A prefeita Dorcelina Folador era professora e filiada ao PT quando decidiu disputar seu primeiro cargo político como vereadora em 1988. Apesar de ter sido a mais votada, ela não conseguiu se eleger por causa da legenda. Na campanha eleitoral daquele ano, Dorcelina teve grande adesão do MST e começou a apoiar as ocupações. Acompanhou uma, duas, três, quatro, cinco...nove.
‘‘Vi vários conflitos e não dava mais para voltar atrás. Seria muita covardia. Primeiro eu só acompanhava, mas depois me envolvi, saí da escola e participei de conflitos e despejos violentos. Relatei tudo como repórter popular do movimento’’, conta, com orgulho.
‘‘Não vi morte, mas vi muito companheiro com costela quebrada, marca de botina da PM, crianças e mulheres sendo jogadas nos caminhões’’, relata. Dorcelina diz que também já precisou fugir várias vezes de pistoleiros e enfrentar fazendeiros.

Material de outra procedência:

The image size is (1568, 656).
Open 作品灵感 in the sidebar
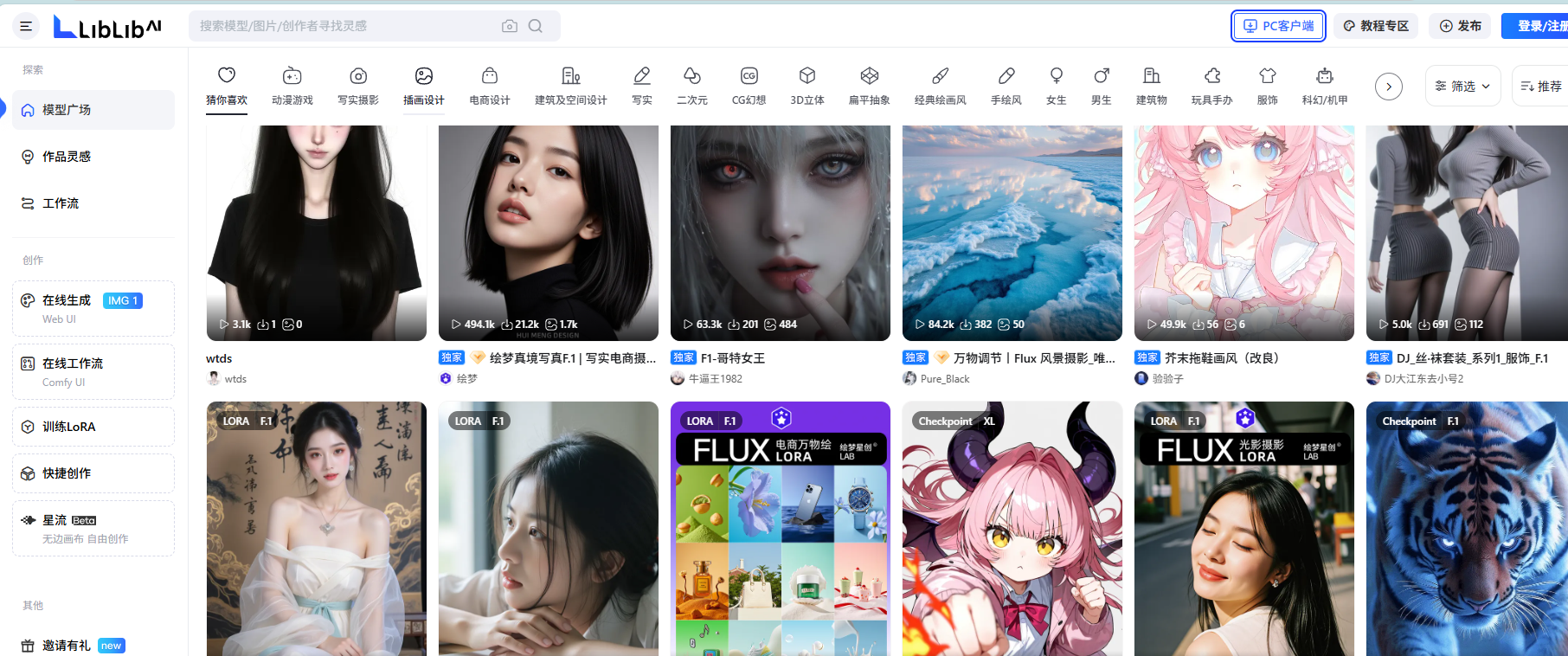[x=67, y=157]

O despejo que mais lhe marcou foi em 1991, no município de Tacuru, a 140 quilômetros de Mundo Novo. ‘‘Ficamos 15 dias no meio da mata, sem contato com ninguém. Éramos 900 famílias e havia um grande cerco de policiais militares e florestais. A polícia queria confronto, falava que ia pegar a líder deficiente (no caso, Dorcelina). Nos três últimos dias ninguém dormiu porque as sirenes não pararam e os faróis não apagaram. Nós nos rendemos. Não havia como resistir’’, desabafa.

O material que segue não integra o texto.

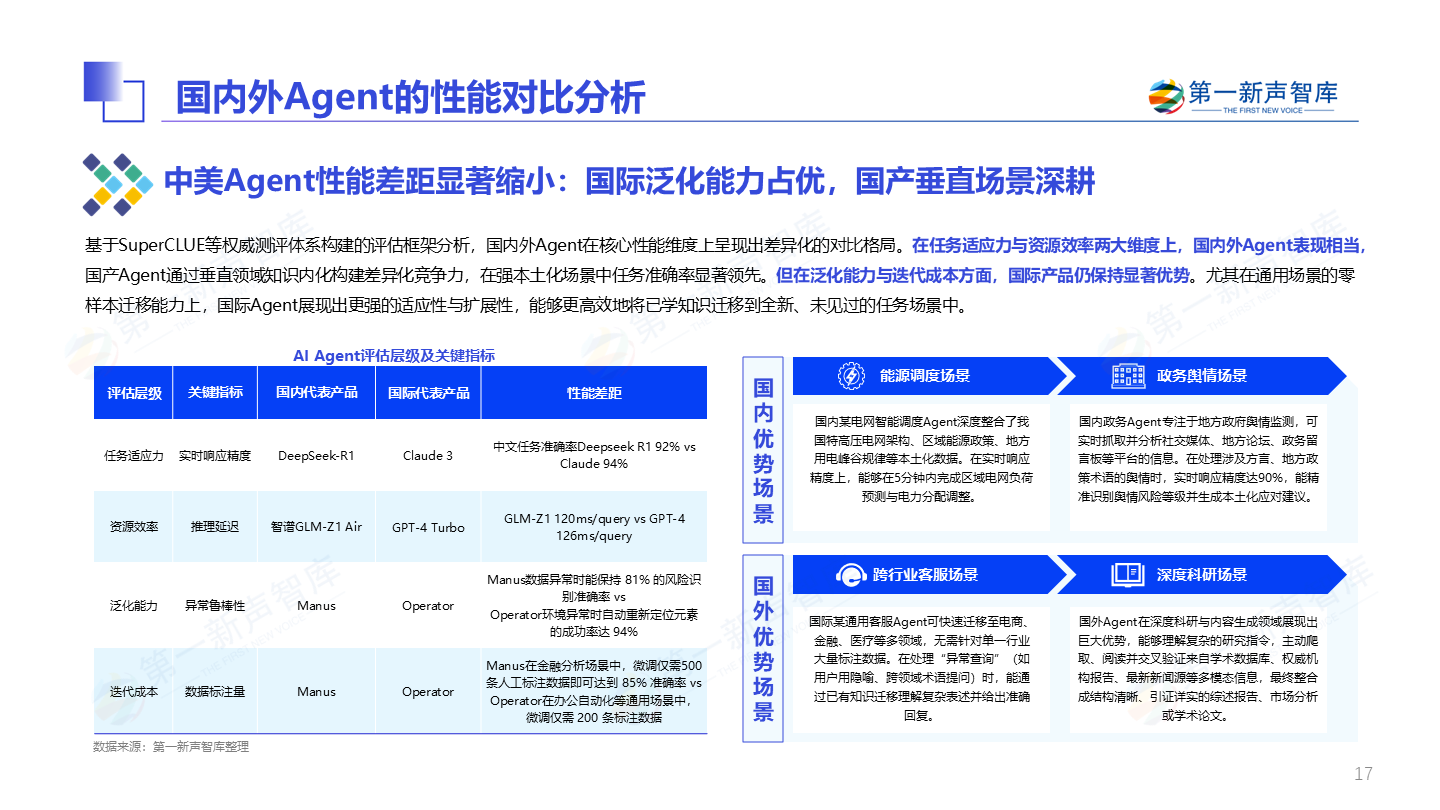1440x810 pixels.
Task: Select the 评估层级 table header
Action: point(134,393)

Dorcelina teve que aguentar a humilhação de ver os policiais mancando, para ironizar sua deficiência, na linha de frente da desocupação da fazenda. ‘‘Eles zombaram de mim para atiçar os sem-terra, que esboçavam reação. Mas nós tínhamos foice e enxada e eles, escopetas. Tive que impedir o confronto’’, relata.
A prefeita admite que não foi fácil suportar a violência e o preconceito, mas hoje considera-se bem resolvida. ‘‘Tive que superar minha própria limitação e venci’’, diz. Ela fundou a Associação Mundonovense de Portadores de Deficiência, mas acha que a sociedade ainda discrimina muito o portador de necessidade especial. ‘‘O preconceito contra o deficiente é ainda maior do que aquele contra a mulher, o negro e o índio’’, acredita, usando um botton do MST. (P.Z.)